Club 135 is an initiative intended to help Honour the Past and Ensure a Future for Cowdenbeath FC.

In the 1880s, the three Miller sisters came with their families from Cumnock, in Ayrshire, to settle in the mining ‘boom town’ of Cowdenbeath.

The three sisters were Margaret Pollock, Gibson Dougary, and Agnes Ferguson.

Margaret Pollock was a second hand furniture dealer and her family included eight sons. The boys discovered that football had not yet found its way to Cowdenbeath and as one son Dave Pollock recalled in 1952: "Mither decided that we’d got tae hae a ba’ so she went tae Glesgae and brocht ane back. That ba’ was really the start o’ footba’ here’."

That football was purchased for 13 shillings at Matthew Brown’s in the Saltmarket. This was the first time the leather sphere had been seen in Cowdenbeath.

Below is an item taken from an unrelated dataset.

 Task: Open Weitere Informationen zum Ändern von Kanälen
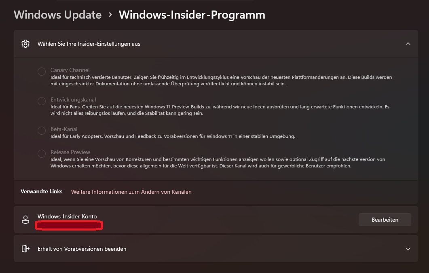coord(131,192)
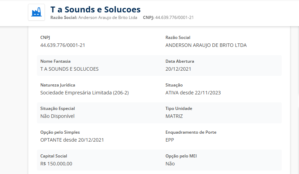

Two of Margaret’s sons, John and James Pollock, along with their cousin John Dougary then established a football club in town in June 1880 – now Fife’s oldest football club, Cowdenbeath FC.

The descendants of the three Miller sisters over the years include John Pollock, the World Bowls Champion at Crystal Palace in 1907 who also built the Grand Theatre in Cowdenbeath; John Dougary, the local headmaster who also managed Cowdenbeath in two spells in the 1930s and 1950s plus signed the great Billy Liddell for Liverpool FC when he was scouting for the Anfield club; Jack Dougary who for many years was editor of the local newspaper, the Central Fife Times & Advertiser; Jennie Lee, the Labour MP, later Baroness Lee of Asheridge, who was the founder of the Open University and wife of Nye Bevan, the founder of the National Health Service; and Ron Ferguson well-known journalist, author, and former Church of Scotland Minister – Ron wrote the classic Black Diamonds and the Blue Brazil which told the story of both the Cowdenbeath club and the local community – widely celebrated as a football cult classic.

At Central Park (today), the Club 135 Honours Board will be unveiled by descendants of the founders of Cowdenbeath FC– the three linked families of Pollock, Dougary and Ferguson - accompanied by Club Chairman Donald Findlay QC.